Any pictures should be dropped; everything else in the records is to be returned exactly.

Materials provided.
=-=-=-=-=
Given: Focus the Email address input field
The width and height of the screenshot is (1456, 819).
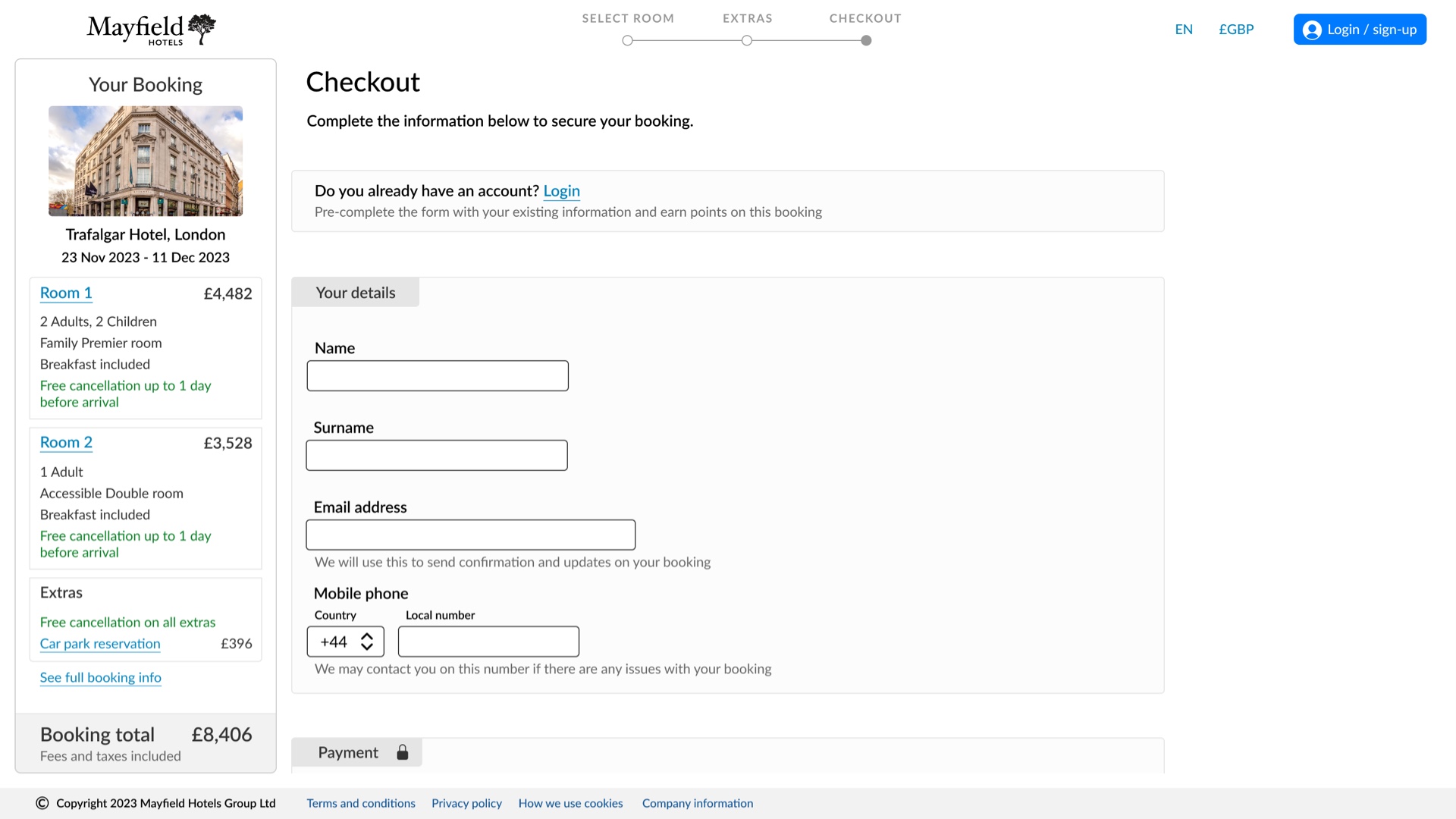Looking at the screenshot, I should pyautogui.click(x=470, y=535).
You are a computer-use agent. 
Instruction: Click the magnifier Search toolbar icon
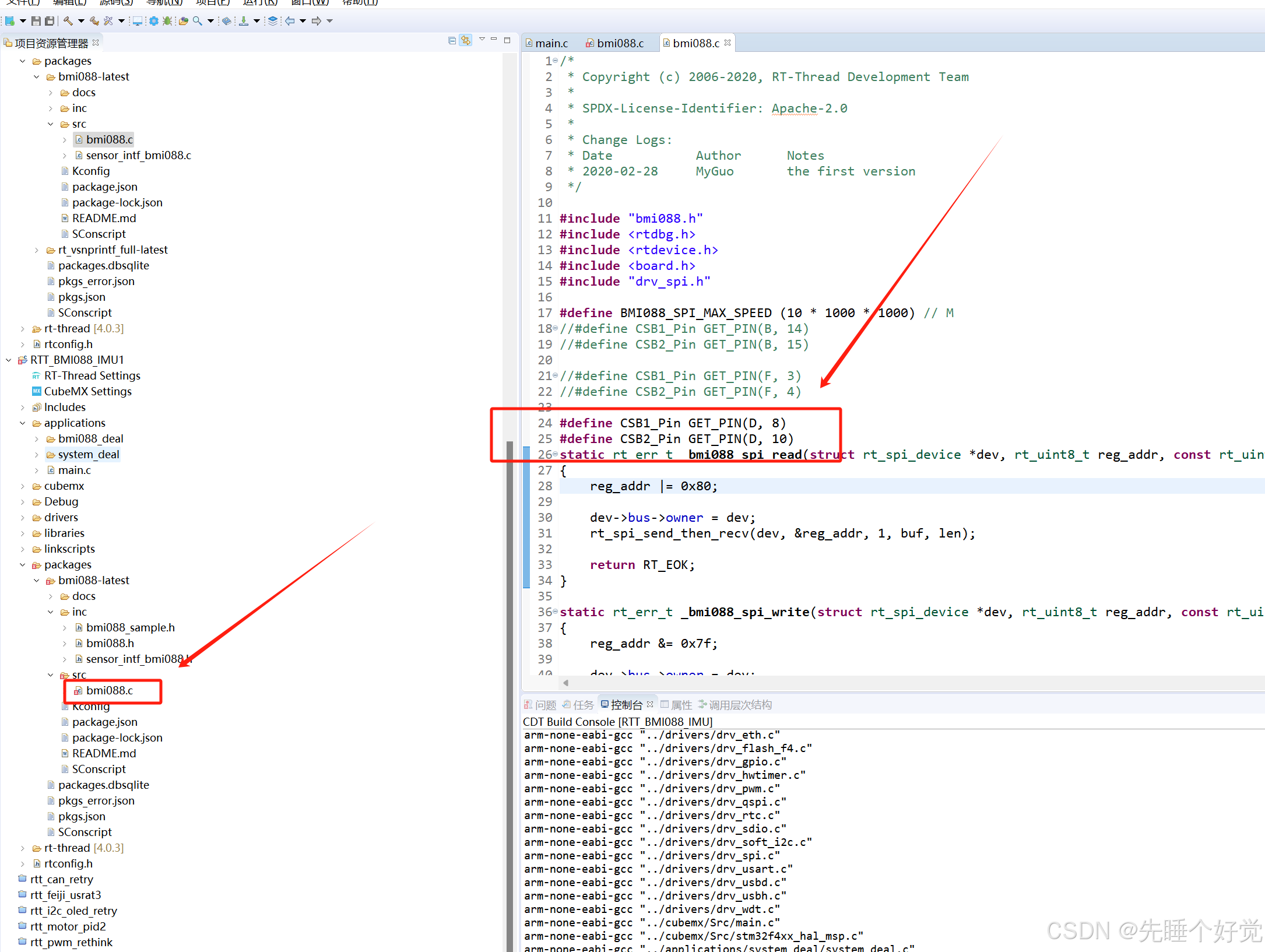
=-=-=-=-=
Solution for this task.
Given: Focus the Email address input field
The width and height of the screenshot is (1456, 819).
Looking at the screenshot, I should pyautogui.click(x=470, y=535).
You are a computer-use agent. 
Instruction: Click the magnifier Search toolbar icon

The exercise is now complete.